Beating a Dead Sea horse: Seeking intellectual diversity at The New York Times

Once again, let's return to the pages of that famous -- some would say infamous -- 2005 self-study done of The New York Times entitled "Preserving Our Readers' Trust," which followed one of that newsroom's most spectacular series of editorial disasters, ever.

Toward the end of its report, the "Credibility Group" tip-toed into a crucial minefield, asking if the world's most prestigious newsroom had focused on many different kinds of diversity -- except for intellectual and cultural diversity (which are rather crucial forms of diversity, if you stop and think about it).

What does this have to do with Moses? Wait for it.

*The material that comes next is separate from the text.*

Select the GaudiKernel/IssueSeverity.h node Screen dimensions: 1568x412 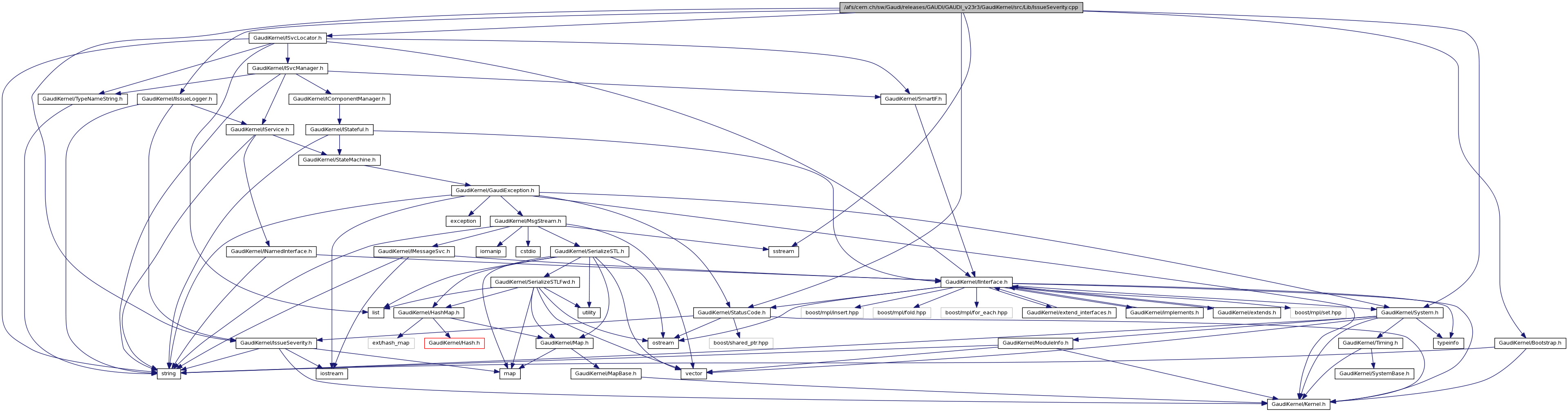tap(276, 343)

People who care about what happens at The New York Times -- which mean anyone who cares about journalism and public discourse in America -- will remember some of the following summary quotes, including this one with obvious relevance to GetReligion:

Our news coverage needs to embrace unorthodox views and contrarian opinions and to portray lives both more radical and more conservative than those most of us experience. We need to listen carefully to colleagues who are at home in realms that are not familiar to most of us.

We should increase our coverage of religion in America and focus on new ways to give it greater attention, such as expanding the Saturday report beyond the religion column.

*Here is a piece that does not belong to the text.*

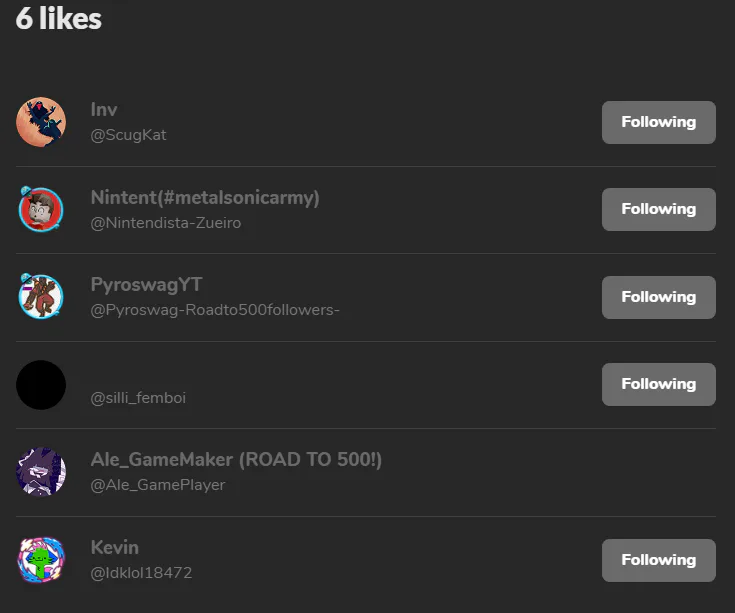Unfollow Nintendista-Zueiro via Following button
Screen dimensions: 735x613
(659, 209)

In other words, cultural diversity matters and can affect crucial news beats -- with religion being the most obvious. And there was more, with a call for management to:

Expand the scope of our goals in advancing newsroom diversity. Our paper's commitment to a diversity of gender, race and ethnicity is nonnegotiable. We should pursue the same diversity in other dimensions of life, and for the same reason -- to ensure that a broad range of viewpoints is at the table when we decide what to write about and how to present it.

The executive editor should assign this goal to everyone who has a hand in recruiting.

It is interesting to note that this was one of the only concepts that then editor Bill Keller (yes, that is Bill "Kellerism" Keller) pretty much ignored over in his published response (.pdf here) to that sobering report.

At the very end of the self study there was this one additional plea on this subject -- with a mild warning that this lack of diversity was affecting the quality of the news product. Once again, not the subjects that were on the minds of the study committee:

In part because the Times's editorial page is clearly liberal, the news pages do need to make more effort not to seem monolithic. Both inside and outside the paper, some people feel that we are missing stories because our staff lacks diversity in viewpoints, intellectual grounding and individual backgrounds. We should look for all manner of diversity. We should seek talented journalists who happen to have military experience, who know rural America first hand, who are at home in different faiths.

Now, this might seem like a bit of a leap, but let's jump from these passages in this important report to a correction that ran the other day in the Times (hat tip to former GetReligionista Sarah Pulliam Bailey). The irony, of course, is that the author of said passage is normally considered on the religion-friendly side of the newsroom. The question, for me, concerned the copy desk team, which is considered one of the best in the business.

First the passage in question, by David Brooks:

The nature of that leap is illustrated by an incident that takes place at the start. The normal version of this episode is that God parts the Red Sea, the Israelites cross, the Egyptians are engulfed and then the Israelites sing in celebration. But the alternate version is that the Israelites are singing at the moment of crossing. They are not singing in celebration. They are singing in defiance of terror.

And now the correction (cue the music):

Correction: April 4, 2015

David Brooks’s column on Friday misidentified the sea that God parted in the Book of Exodus. It is the Red Sea, not the Dead Sea.

Thus, the obvious question: Does the Times copy desk need to seek out more people who frequent synagogues?